Copy out each line of the listing below that contains the word "computer".

------

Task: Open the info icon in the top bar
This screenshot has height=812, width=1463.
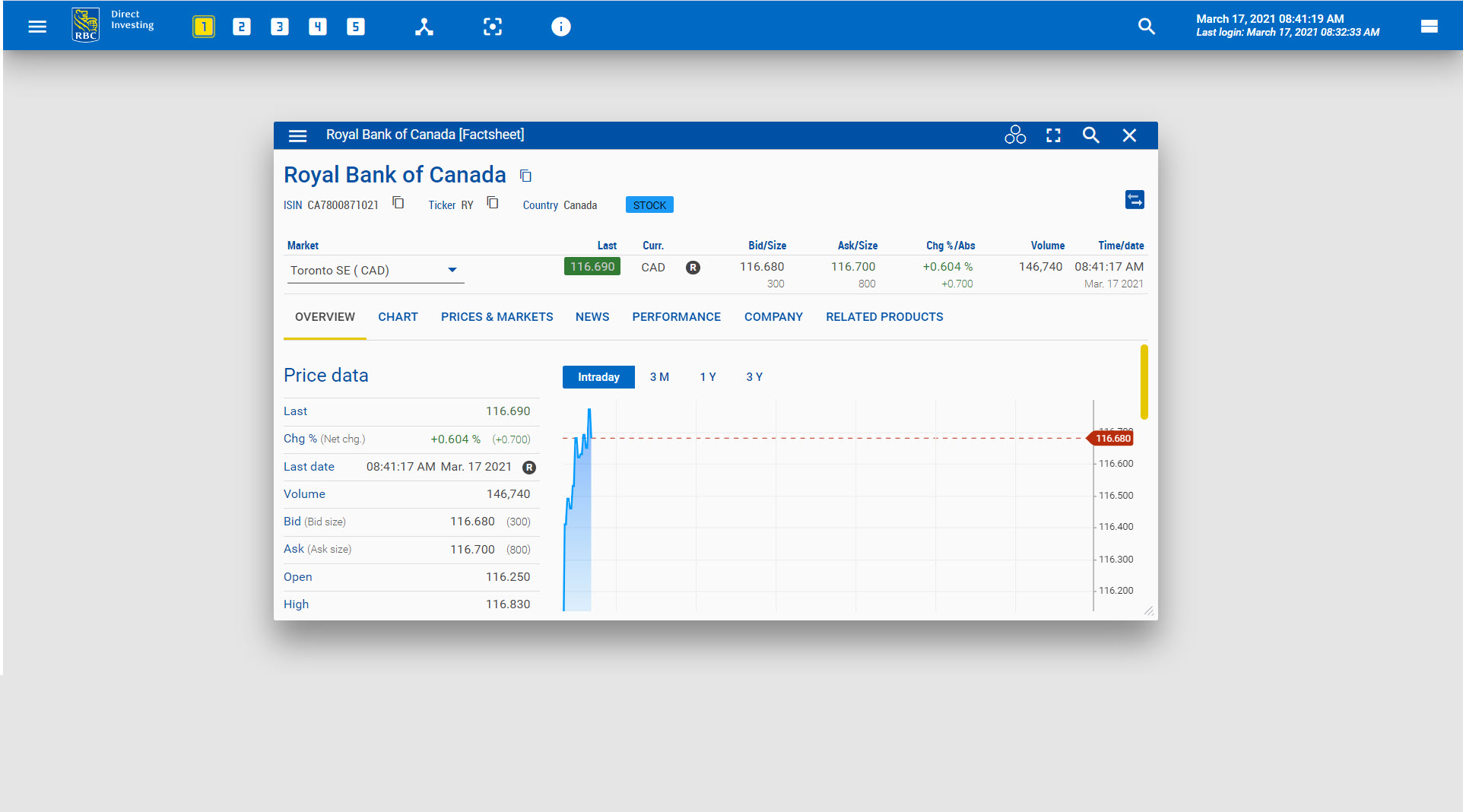Action: (560, 26)
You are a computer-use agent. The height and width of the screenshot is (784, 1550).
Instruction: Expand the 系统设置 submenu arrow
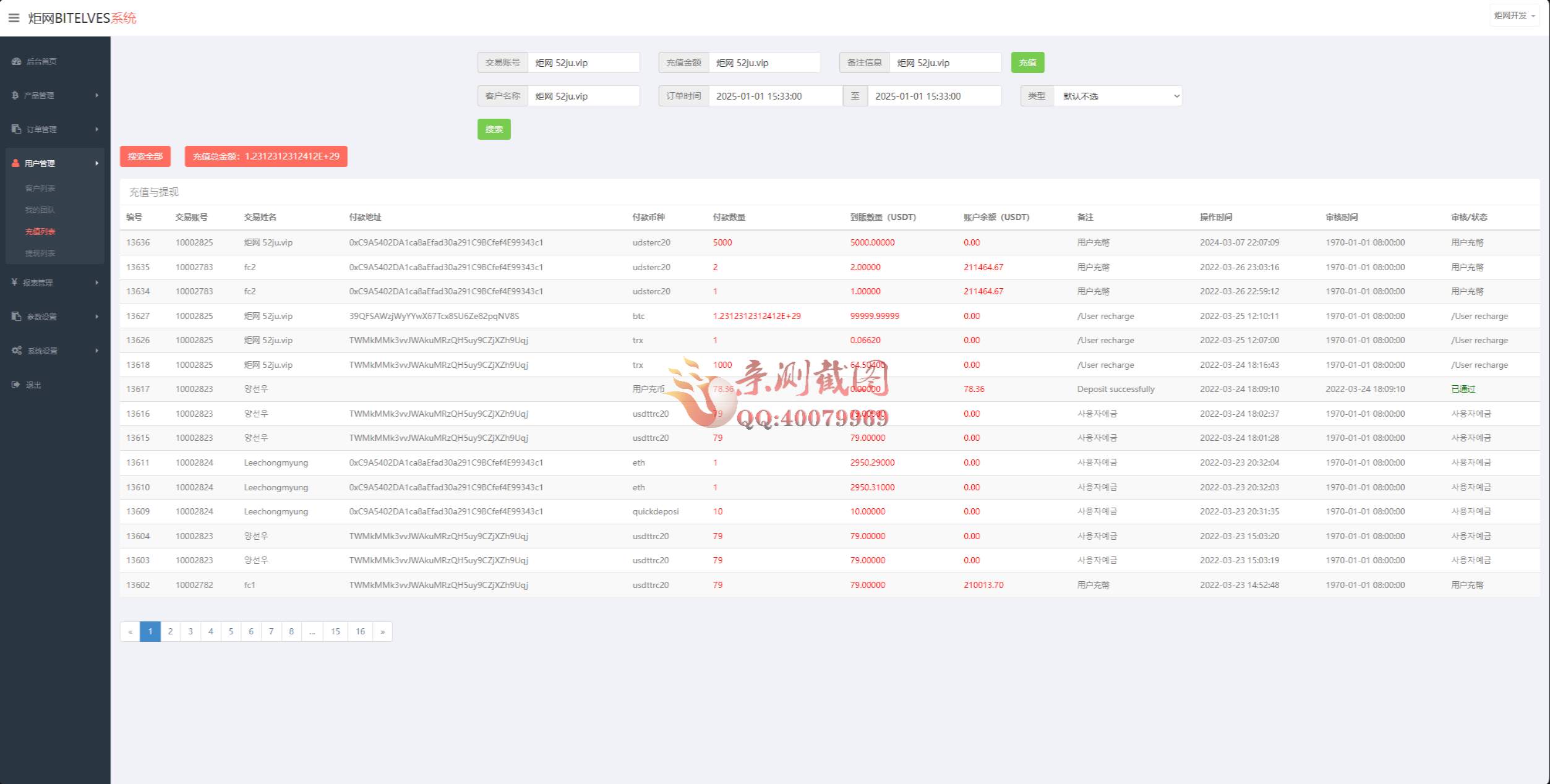pyautogui.click(x=97, y=351)
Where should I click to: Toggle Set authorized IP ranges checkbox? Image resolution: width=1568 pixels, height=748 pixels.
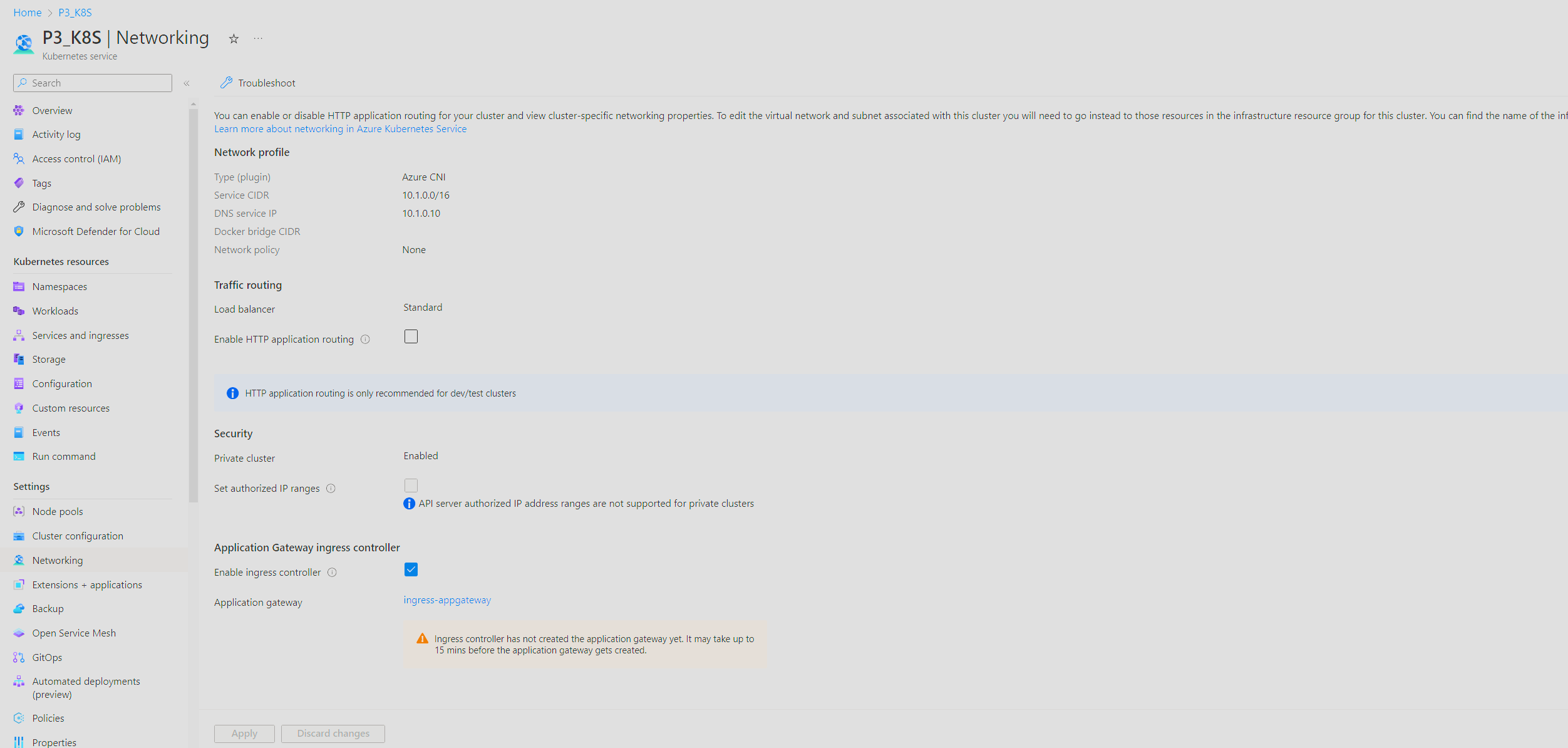[x=411, y=486]
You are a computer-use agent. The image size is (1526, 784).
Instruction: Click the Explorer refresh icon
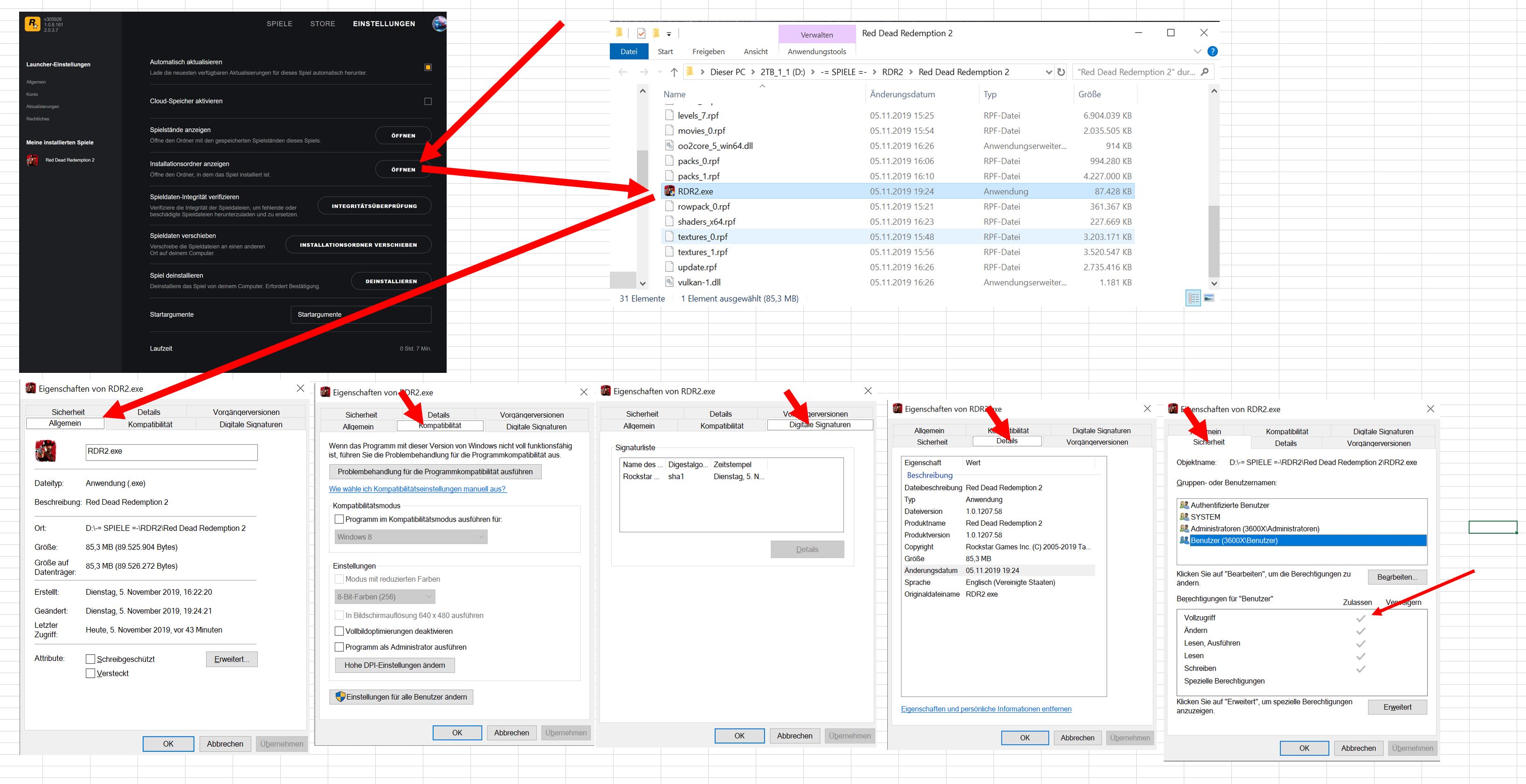(x=1061, y=72)
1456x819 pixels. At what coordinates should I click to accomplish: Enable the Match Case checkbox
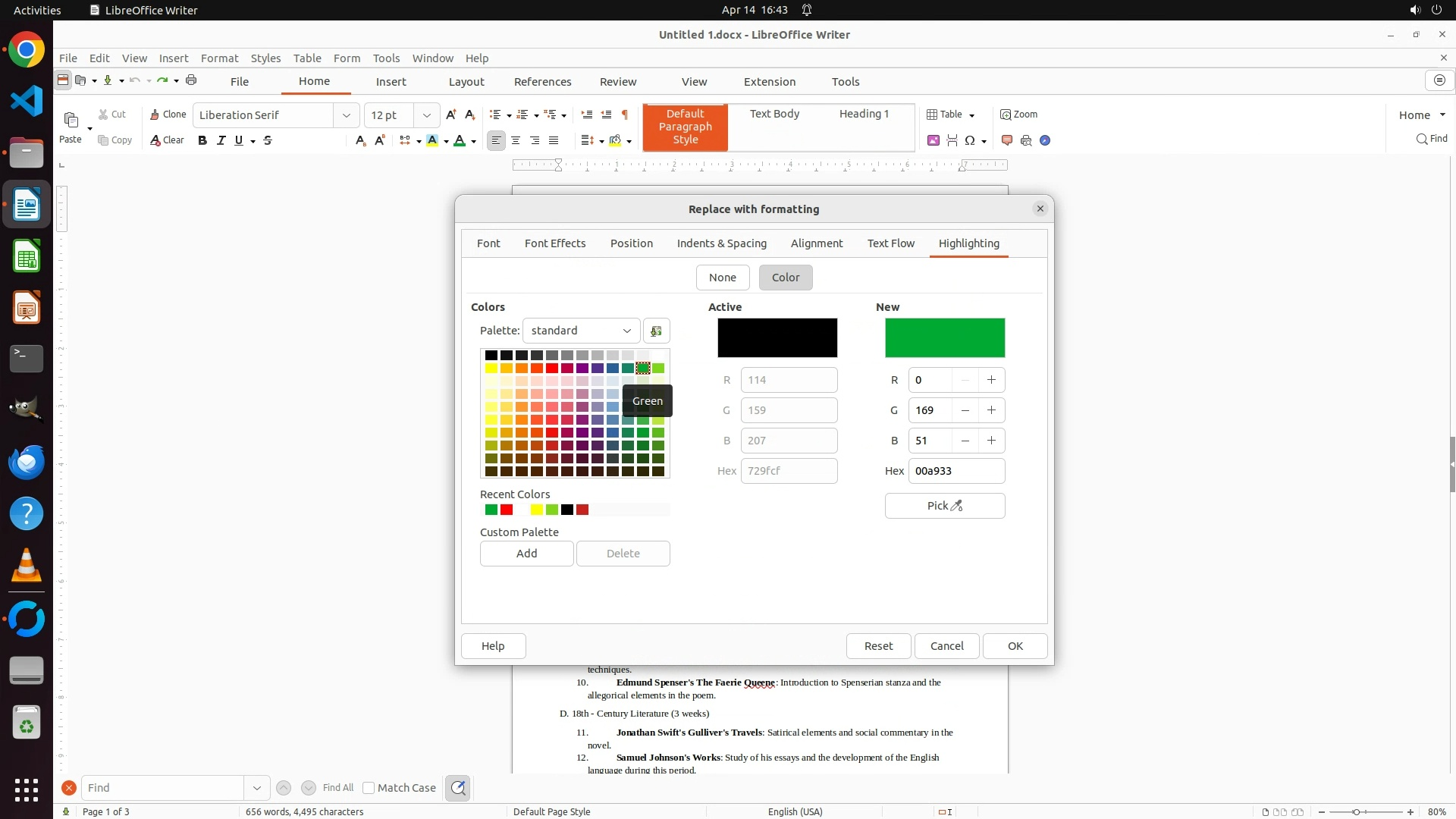coord(369,788)
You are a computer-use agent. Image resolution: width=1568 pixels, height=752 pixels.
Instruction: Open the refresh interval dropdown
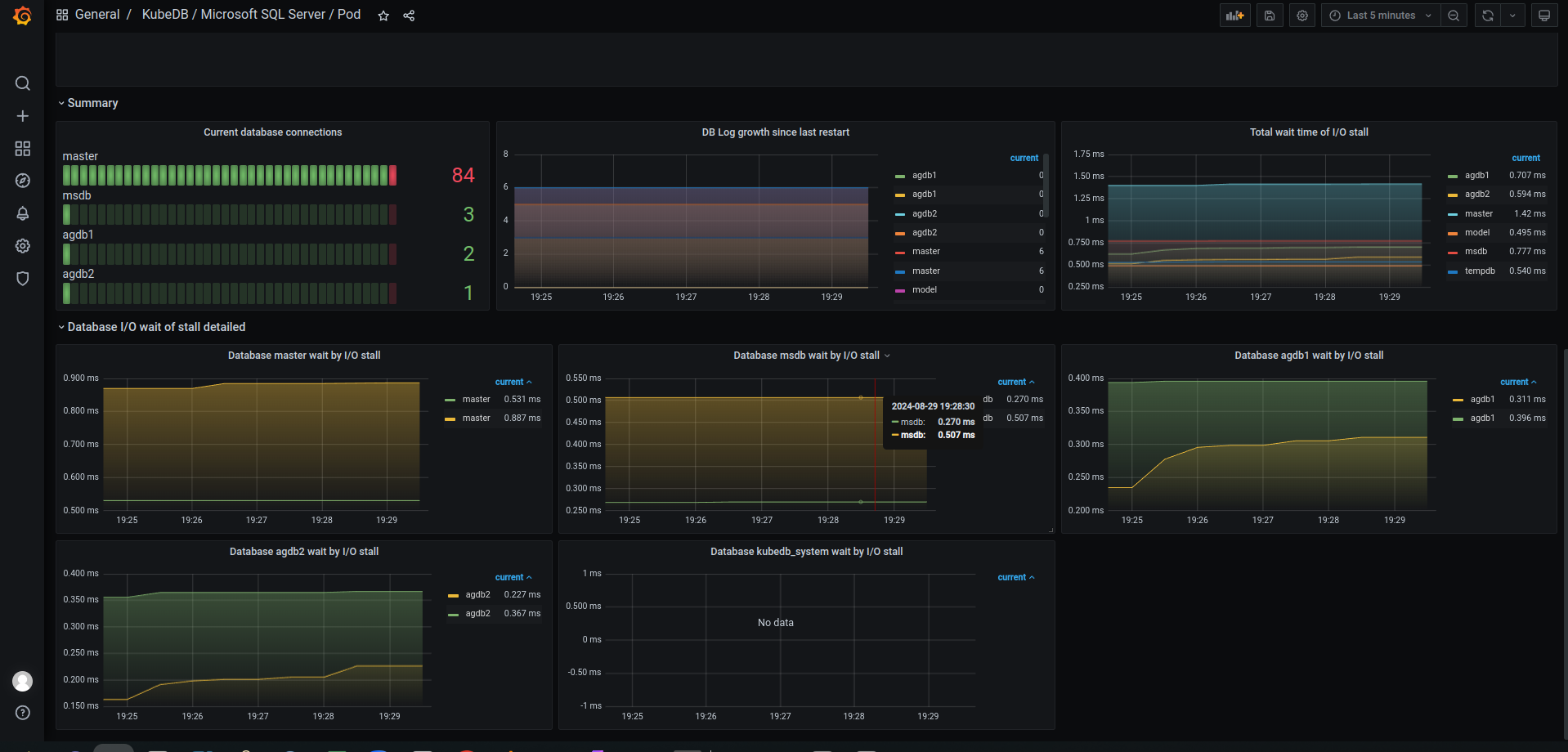(1512, 15)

------

> **Response area**
You are a computer-use agent. The height and width of the screenshot is (784, 1550).
You are a computer-use agent. The image size is (1526, 784).
You are a computer-use agent. Image resolution: width=1568 pixels, height=752 pixels.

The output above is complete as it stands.